Les infusions, vendues entre 6 et 8 euros les sachets de 25 à 30 grammes, peuvent être infusées plusieurs fois, ce qui améliore le rapport qualité-prix. La gamme reste courte, les recettes simples. L’entreprise reste une micro-structure – un à deux salariés – mais solidement ancrée dans son écosystème local. En 2025, elle change de statut juridique et passe en SARL. Camille Monnier devient officiellement gérante.

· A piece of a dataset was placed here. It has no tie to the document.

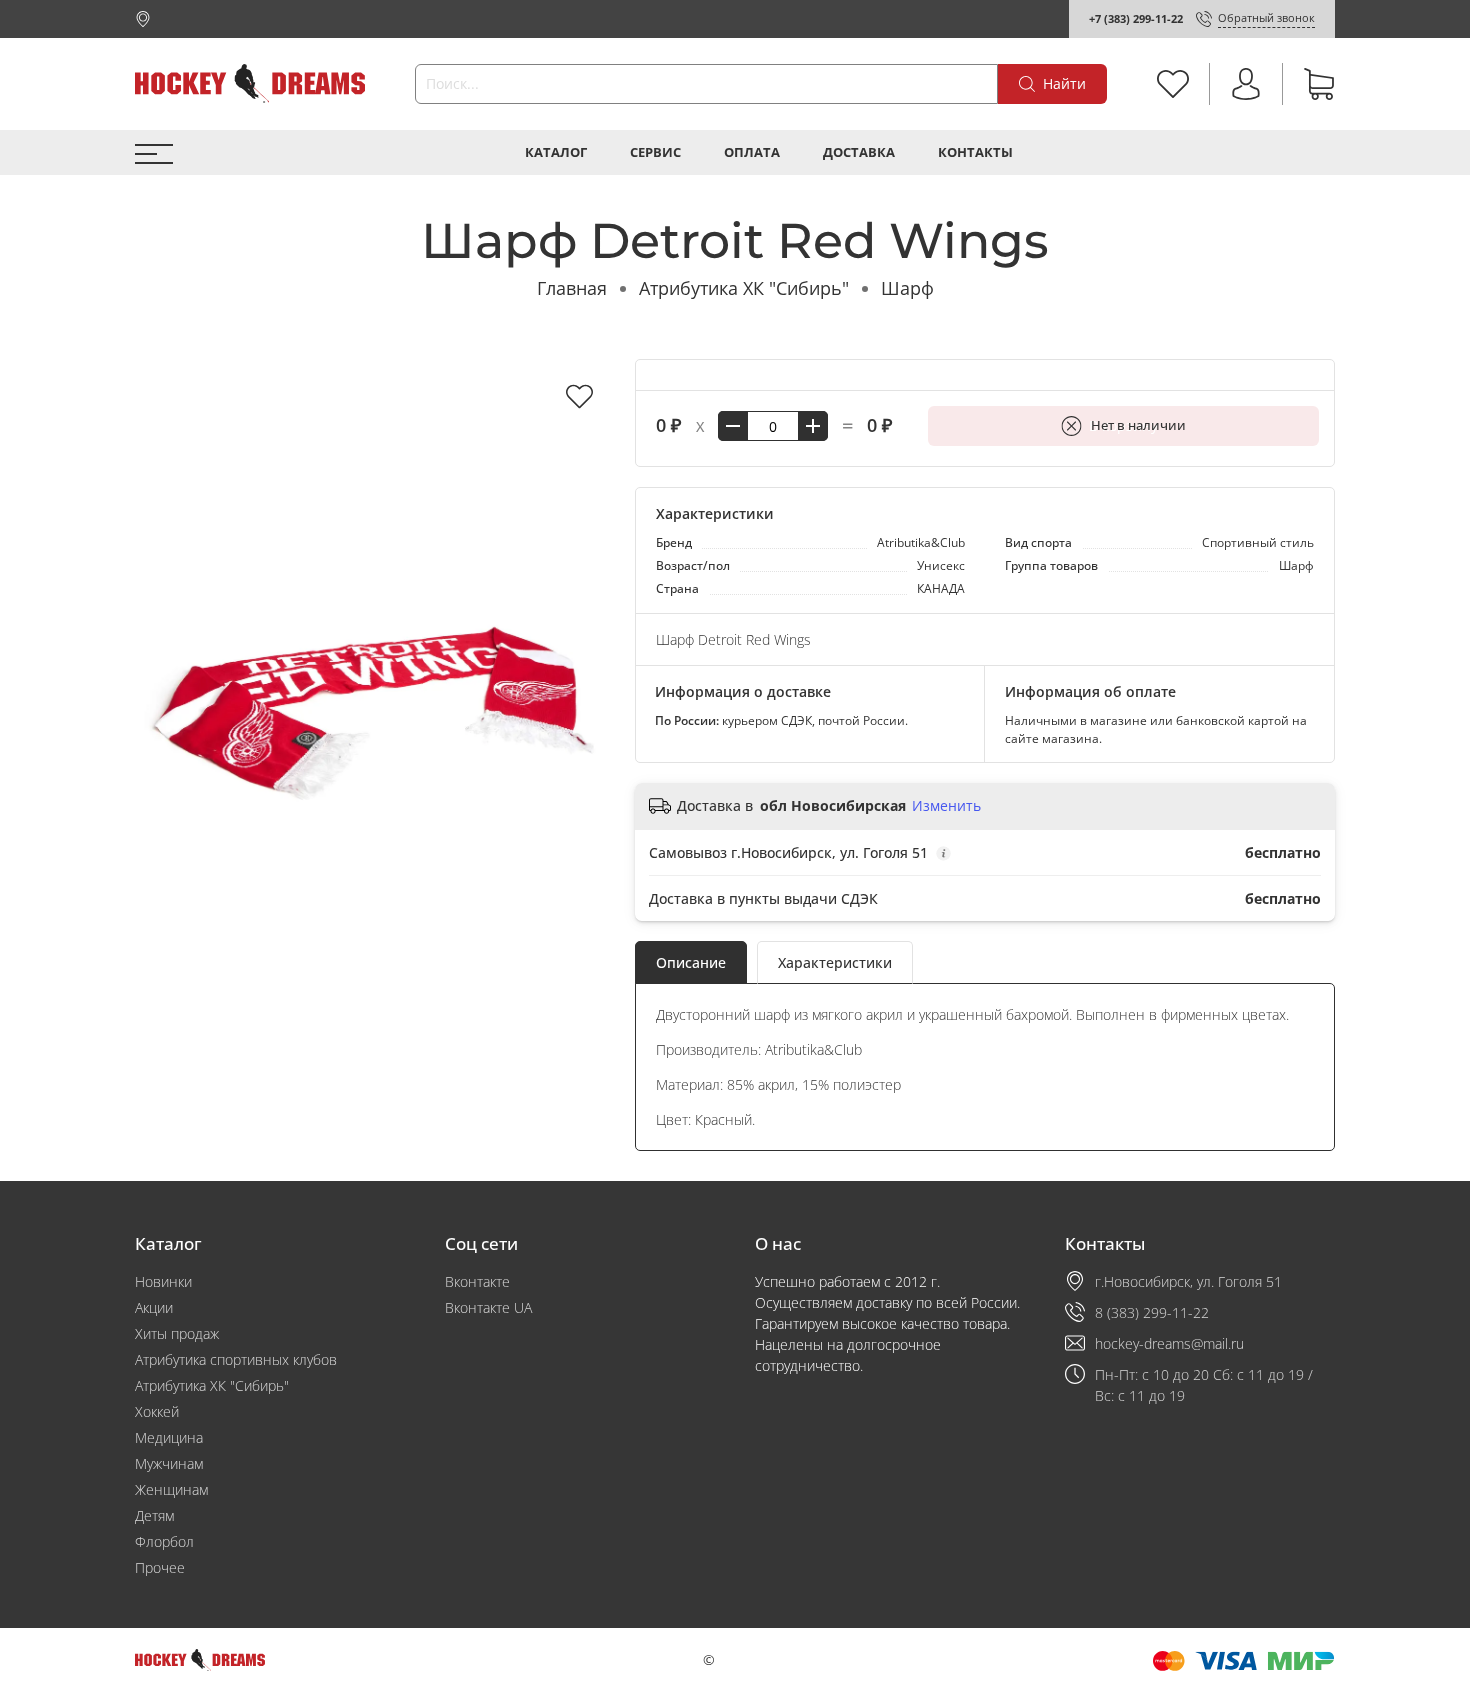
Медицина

Un modèle qui résiste, une dirigeante reconnue

Le marché des infusions, lui, redémarre. En 2025, +3,4 % en volume, +7,9 % en valeur. Les boissons bio alternatives au café progressent, tout comme la demande pour des produits traçables, locaux et équitables. Happy Plantes coche toutes les cases. La loi EGAlim, qui pousse le bio en restauration collective, ajoute un relais de croissance.
La reconnaissance arrive aussi. En juin 2025, Camille Monnier est nommée parmi les 101 femmes entrepreneures de l’année par Bpifrance et l’État. Reçue à Matignon, elle gagne en visibilité et entend désormais partager son expérience avec d’autres femmes confrontées à la reprise d’entreprise.

L’histoire aurait pu mal finir. Elle devient aujourd’hui un cas d’école. En résistant à l’uniformisation industrielle, en misant sur l’artisanat et le territoire, Happy Plantes démontre qu’un autre modèle est possible. Pas extensible, pas standardisé, mais viable. Et tenace.